- **Supplied records**:
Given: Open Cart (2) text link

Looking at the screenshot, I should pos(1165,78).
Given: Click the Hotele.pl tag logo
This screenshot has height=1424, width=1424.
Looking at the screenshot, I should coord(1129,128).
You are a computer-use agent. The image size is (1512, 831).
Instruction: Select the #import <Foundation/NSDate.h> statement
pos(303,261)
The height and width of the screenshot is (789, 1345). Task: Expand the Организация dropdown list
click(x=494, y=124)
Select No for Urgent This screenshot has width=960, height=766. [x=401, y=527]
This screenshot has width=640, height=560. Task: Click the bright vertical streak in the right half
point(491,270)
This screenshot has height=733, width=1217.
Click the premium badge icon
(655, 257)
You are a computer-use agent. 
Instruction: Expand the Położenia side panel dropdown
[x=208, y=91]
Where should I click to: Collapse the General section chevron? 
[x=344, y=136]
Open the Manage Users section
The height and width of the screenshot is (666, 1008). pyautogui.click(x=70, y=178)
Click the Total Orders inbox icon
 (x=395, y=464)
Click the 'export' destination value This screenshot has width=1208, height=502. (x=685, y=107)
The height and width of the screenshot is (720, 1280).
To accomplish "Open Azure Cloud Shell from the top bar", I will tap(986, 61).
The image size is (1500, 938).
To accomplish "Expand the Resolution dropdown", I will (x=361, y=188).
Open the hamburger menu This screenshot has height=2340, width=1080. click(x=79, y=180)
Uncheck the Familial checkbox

- **What to do**:
In the data above, retype exactly and only the lines between the one holding "Given: Click the Hotele.pl tag logo" and the one holding "The image size is (1500, 938).", inclusive.

- **Response**:
Given: Click the Hotele.pl tag logo
This screenshot has height=1424, width=1424.
Looking at the screenshot, I should coord(1129,128).
You are a computer-use agent. The image size is (1512, 831).
Instruction: Select the #import <Foundation/NSDate.h> statement
pos(303,261)
The height and width of the screenshot is (789, 1345). Task: Expand the Организация dropdown list
click(x=494, y=124)
Select No for Urgent This screenshot has width=960, height=766. [x=401, y=527]
This screenshot has width=640, height=560. Task: Click the bright vertical streak in the right half
point(491,270)
This screenshot has height=733, width=1217.
Click the premium badge icon
(655, 257)
You are a computer-use agent. 
Instruction: Expand the Położenia side panel dropdown
[x=208, y=91]
Where should I click to: Collapse the General section chevron? 
[x=344, y=136]
Open the Manage Users section
The height and width of the screenshot is (666, 1008). pyautogui.click(x=70, y=178)
Click the Total Orders inbox icon
 (x=395, y=464)
Click the 'export' destination value This screenshot has width=1208, height=502. (x=685, y=107)
The height and width of the screenshot is (720, 1280).
To accomplish "Open Azure Cloud Shell from the top bar", I will tap(986, 61).
The image size is (1500, 938).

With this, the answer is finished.